# crabs as bait



## sam60 (Aug 30, 2005)

Last time the wife and I were at the river in the "queen" we saw lots of little red crabs about the size of a 20 cent on the bank. We were using lures and did not have a rig for bait fishing or even some hooks to use. How would these crabs go as bait ? I have not seen any crabs in the salmon from the river but do salmon eat crabs? Next time we head up to the river we will try and catch some crabs and try them for bait. Any hints of keeping the crabs fresh ? and what is the best way to put them on the hook ?


----------



## Peril (Sep 5, 2005)

Don't know about salmon, but bream and whiting love 'em. You can thread them onto a hook live after removing a couple of legs at the rear. Use them live.


----------



## Dodge (Oct 12, 2005)

Shane

Know nothing about tha tastes of salmon and their diet.

But crabs are a great bait and you are generally not bothered by pickers when using hard body crustacians as bait.

Just break a couple of legs off and insert hook in one hole and out the other, you don't have to worry about concealing the hook.

Generally I've found it best to feed line when you get an enquiry by a fish, as they tend to nip off the legs before crunching the carapace where your hook is, then just lean on the rig when the fish moves off..

A victorian used to visit the GC and fanned out 3 blackfish rods with 4" alveys and using crabs got quality bream; I've seen him feed line for 3 minutes before hooking up.

If crabs are plentiful crush a few and mix with sand or chook pellets and throw some around as berley


----------



## YakAtak (Mar 13, 2006)

Berkley make a soft plastic for this purpose too


----------



## rawprawn (Aug 31, 2005)

Caught my biggest ***** off the beach with a ghost crab. I was too lazy to walk all the way back to the bate so I just grabbed the crab put it on the hook and cast it out. Next thing I have a good size ***** on the line


----------



## Davey G (Jan 15, 2006)

big snapper love em too....


----------



## Mushi (Aug 31, 2005)

I've found crabs are a killer on the ultra-shy docklands bream here in melb. Bust off the rear legs and slip the hook in one and out the other, as Dodge said.

As Rawprawn showed, sambos may well take em. I can see a school of them ripping into those larger swimming crabs that you sometimes hook when surf fishing. I'm pretty sure they'll nail the ones you've been seeing. Cut any bigger ones in half, the smell really oozes out


----------



## PeterJ (Aug 29, 2005)

You would need a magnifiying glass to put em on the hook wouldn't you :shock: 

Had to be said :lol:


----------



## hairymick (Oct 18, 2005)

Hi Sam,

Try rigging them as mentioned, find a sheltered steep too bank and cast unweighted to structure and let slowly sink while drifting along with the current. Killer tactic on bream up here/


----------



## PeterJ (Aug 29, 2005)

But being serious for a second . 
Up along Altona Bay, Point Cook really there are crabs every where, in one of the small creeks you can see the cracked open shells on the bottom, something likes them!!


----------



## Peril (Sep 5, 2005)

Loads of black crabs along the mangrove shores in Sydney Harbour. Unfortunately, the entire intertidal area is protected, including a ban on bait collection. A pity because the bream and whiting do like em.


----------



## KieranBass (May 23, 2006)
━━━━━━━━
* **Requirements**
a) Output as a numbered list the entries from the one containing "[on Youtube] (951, 508)" down to the one containing "TV & opties (53, 921)", both included, with blank lines omitted.
b) Write what comes next in the forum thread on crabs as bait, picking up after its final line.

* **Entries on target coordinates**
━━━━━━━━
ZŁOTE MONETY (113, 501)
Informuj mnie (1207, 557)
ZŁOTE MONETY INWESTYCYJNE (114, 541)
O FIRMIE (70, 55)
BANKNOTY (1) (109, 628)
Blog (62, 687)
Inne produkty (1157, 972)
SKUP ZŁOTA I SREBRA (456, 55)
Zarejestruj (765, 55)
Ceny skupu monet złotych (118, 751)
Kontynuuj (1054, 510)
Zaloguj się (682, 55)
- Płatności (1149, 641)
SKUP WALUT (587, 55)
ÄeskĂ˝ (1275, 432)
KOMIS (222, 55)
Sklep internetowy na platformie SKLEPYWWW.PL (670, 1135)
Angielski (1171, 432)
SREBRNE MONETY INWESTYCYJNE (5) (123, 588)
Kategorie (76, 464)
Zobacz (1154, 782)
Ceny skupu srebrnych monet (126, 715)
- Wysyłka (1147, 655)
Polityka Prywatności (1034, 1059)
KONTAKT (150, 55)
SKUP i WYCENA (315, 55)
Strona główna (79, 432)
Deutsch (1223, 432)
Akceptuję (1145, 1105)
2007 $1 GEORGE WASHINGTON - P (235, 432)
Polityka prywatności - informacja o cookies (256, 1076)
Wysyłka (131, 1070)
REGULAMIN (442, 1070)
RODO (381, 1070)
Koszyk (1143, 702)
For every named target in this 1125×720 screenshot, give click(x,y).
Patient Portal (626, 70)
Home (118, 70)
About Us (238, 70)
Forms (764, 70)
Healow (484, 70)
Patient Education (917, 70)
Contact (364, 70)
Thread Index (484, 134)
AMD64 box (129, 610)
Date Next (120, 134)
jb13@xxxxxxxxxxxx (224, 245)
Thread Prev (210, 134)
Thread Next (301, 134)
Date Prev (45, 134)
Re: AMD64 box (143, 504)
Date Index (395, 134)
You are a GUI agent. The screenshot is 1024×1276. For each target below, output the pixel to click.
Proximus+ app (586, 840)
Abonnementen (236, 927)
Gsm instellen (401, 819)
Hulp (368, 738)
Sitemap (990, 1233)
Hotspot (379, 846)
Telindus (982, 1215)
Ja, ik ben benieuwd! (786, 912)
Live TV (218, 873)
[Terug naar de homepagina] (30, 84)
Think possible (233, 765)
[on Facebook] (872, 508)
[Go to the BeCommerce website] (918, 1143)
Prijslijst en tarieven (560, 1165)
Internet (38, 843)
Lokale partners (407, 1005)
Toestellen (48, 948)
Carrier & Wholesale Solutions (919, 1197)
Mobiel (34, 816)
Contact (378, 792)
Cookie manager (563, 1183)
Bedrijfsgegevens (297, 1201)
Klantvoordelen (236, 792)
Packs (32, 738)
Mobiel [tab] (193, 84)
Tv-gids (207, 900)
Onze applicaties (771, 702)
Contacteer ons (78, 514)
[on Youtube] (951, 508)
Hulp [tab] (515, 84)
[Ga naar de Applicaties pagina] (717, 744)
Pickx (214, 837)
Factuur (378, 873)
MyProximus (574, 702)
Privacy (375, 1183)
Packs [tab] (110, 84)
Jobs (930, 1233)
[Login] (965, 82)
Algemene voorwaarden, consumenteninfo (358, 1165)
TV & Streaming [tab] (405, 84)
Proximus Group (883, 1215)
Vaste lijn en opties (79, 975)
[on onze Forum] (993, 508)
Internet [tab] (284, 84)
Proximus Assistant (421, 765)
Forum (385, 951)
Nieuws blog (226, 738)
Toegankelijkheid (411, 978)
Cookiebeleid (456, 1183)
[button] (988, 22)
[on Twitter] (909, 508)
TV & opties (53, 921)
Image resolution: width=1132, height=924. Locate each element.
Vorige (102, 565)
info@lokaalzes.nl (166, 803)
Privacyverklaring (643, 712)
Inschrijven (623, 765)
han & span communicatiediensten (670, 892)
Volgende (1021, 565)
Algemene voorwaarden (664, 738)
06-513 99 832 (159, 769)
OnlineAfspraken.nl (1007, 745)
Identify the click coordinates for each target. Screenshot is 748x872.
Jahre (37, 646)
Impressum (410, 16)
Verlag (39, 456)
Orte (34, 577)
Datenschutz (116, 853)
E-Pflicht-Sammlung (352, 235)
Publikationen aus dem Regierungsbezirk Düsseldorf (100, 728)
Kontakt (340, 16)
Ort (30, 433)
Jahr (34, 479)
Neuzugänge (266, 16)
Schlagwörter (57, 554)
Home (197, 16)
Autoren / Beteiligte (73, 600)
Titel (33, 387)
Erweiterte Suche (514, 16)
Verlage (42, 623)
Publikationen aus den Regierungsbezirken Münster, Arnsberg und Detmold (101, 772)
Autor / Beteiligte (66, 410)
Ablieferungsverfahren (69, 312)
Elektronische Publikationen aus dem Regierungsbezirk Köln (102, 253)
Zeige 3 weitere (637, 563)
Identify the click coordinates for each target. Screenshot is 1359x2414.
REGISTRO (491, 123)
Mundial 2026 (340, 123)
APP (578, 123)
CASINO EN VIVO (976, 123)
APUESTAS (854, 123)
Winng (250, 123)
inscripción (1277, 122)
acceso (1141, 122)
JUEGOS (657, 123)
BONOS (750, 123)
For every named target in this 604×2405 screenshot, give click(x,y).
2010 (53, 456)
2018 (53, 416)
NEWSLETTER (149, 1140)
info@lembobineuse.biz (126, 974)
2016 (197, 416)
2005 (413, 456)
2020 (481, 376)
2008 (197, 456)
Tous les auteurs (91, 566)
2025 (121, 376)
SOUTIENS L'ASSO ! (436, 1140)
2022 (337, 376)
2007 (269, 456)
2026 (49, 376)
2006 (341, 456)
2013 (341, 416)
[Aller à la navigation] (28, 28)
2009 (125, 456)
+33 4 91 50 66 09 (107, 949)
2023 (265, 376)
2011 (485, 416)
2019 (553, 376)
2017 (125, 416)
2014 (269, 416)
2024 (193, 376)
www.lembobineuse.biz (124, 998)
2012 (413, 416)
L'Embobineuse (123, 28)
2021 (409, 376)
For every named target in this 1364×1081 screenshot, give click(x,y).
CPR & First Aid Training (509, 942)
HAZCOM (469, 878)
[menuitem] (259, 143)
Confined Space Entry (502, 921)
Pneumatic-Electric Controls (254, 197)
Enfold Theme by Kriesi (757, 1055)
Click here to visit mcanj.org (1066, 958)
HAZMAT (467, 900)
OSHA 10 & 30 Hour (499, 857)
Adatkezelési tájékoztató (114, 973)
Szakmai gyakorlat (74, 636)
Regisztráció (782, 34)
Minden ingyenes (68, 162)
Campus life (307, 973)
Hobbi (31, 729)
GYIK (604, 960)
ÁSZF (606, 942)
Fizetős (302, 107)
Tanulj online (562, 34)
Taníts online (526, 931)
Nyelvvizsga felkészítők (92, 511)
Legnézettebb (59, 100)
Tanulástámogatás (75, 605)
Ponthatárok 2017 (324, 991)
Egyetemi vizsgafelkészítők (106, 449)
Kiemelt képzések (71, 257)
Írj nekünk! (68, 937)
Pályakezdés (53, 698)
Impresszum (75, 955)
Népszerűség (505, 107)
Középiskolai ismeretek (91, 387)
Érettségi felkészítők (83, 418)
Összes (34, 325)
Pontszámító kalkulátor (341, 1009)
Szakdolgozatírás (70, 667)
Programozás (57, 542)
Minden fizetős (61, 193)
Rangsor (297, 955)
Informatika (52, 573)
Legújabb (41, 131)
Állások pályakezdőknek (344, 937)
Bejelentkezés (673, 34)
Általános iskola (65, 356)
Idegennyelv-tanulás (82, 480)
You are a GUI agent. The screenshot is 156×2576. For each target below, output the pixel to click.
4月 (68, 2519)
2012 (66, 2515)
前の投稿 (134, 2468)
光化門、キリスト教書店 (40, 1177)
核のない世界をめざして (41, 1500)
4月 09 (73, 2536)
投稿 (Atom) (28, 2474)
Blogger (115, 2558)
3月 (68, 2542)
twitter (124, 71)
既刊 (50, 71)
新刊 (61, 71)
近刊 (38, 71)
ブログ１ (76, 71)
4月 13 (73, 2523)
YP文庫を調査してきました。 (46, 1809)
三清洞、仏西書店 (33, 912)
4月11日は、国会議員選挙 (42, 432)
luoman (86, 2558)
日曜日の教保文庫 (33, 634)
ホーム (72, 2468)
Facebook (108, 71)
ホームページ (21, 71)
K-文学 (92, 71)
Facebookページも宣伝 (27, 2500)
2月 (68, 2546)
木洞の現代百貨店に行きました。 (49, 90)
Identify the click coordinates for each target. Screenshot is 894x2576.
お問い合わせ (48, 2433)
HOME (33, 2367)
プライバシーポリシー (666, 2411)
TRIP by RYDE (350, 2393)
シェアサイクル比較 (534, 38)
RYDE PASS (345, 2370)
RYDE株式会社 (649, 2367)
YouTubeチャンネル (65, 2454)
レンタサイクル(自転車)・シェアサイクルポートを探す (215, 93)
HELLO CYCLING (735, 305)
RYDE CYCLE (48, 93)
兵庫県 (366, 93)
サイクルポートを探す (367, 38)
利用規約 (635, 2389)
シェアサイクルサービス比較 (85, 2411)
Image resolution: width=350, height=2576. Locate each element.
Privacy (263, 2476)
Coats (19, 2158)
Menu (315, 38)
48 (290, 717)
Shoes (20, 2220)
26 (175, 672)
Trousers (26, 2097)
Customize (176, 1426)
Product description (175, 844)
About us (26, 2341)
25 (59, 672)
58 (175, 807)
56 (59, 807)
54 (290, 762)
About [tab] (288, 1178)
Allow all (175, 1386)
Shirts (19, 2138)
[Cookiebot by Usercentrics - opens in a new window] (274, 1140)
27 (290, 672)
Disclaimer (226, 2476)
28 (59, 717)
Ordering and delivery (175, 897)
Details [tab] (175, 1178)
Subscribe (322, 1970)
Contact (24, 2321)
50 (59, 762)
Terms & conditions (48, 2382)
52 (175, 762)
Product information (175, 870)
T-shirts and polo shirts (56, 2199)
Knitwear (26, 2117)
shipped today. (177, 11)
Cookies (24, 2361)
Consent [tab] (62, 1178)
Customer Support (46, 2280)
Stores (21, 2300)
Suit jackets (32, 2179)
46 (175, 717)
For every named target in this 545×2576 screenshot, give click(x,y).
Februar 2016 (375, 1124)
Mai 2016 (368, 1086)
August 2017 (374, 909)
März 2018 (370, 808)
━━━━━━━━
* **Answer list**
a)
1. [on Youtube] (951, 508)
2. Hulp [tab] (515, 84)
3. [Ga naar de Applicaties pagina] (717, 744)
4. Pickx (214, 837)
5. Factuur (378, 873)
6. MyProximus (574, 702)
7. Privacy (375, 1183)
8. Packs [tab] (110, 84)
9. Jobs (930, 1233)
10. [Login] (965, 82)
11. Algemene voorwaarden, consumenteninfo (358, 1165)
12. TV & Streaming [tab] (405, 84)
13. Proximus Group (883, 1215)
14. Vaste lijn en opties (79, 975)
15. [on onze Forum] (993, 508)
16. Internet [tab] (284, 84)
17. Proximus Assistant (421, 765)
18. Forum (385, 951)
19. Nieuws blog (226, 738)
20. Toegankelijkheid (411, 978)
21. Cookiebeleid (456, 1183)
22. [button] (988, 22)
23. [on Twitter] (909, 508)
24. TV & opties (53, 921)

b)
when I was down Iluka way in NSW... I decided to place a live crab on my hook as I wasnt getting much luck with squid. next thing I know, I got the biggest bite and I mean it was a HUGE bite and the hole crab is gone... but I musnt have placed the crab on properly and its just came off, or the "monster" bite it just before the hook... now you can get sp crabs so they might be worth a try


----------



## Blaen (Jul 4, 2006)

YakAtak said:


> Berkley make a soft plastic for this purpose too


I can verify the Berkley ones work exceptionally well, have used them on Hobart Bream to good effect. When working the SP Crabs, I have found that rigging them so the business end of the hook is inserted though the head and out the backside (pointing up of course) works best.

The otehr secret to the SP version that most people miss, is using a very slow retrieve. I usually retireve about 1 metre of line every 30 seconds or longer, with the occassional small flick.

Painfully slow I know but try it it works well.


----------



## Shoey (Aug 30, 2005)

Down in Westernport Bay, the Gummie Sharks love the sand crabs, especially on the full moon when the crabs are soft due to growing a new carapice. I never tried it myself, but an old local pro fisherman passed the info on to me.


----------



## vuki (Feb 10, 2006)

Crabs are good, but nippers are better. If its all sand there, then take a walk and try look for little holes about the diameter of a toothpick. If those holes are there it would be worth grabbing a pump and trying to get some nippers. Down in jervis bay i've caught bream, whiting, shovel nose sharks, banjo sharks, black fish, sting rays, port jacksons, snapper, flathead and the stupid puffer fish.


----------



## sam60 (Aug 30, 2005)

We have not returned to NE river yet but when we go we will check the tides and if it is low we will catch a few crabs and use them as bait. thanks all for the info we will try a few as bait and let you all know how we went. I have a nipper pump somewhere but think it is in storage back on the mainland


----------



## Scott (Aug 29, 2005)

Shane, nearly every flatchap I clean down here has either crabs or baby crays in their stomach.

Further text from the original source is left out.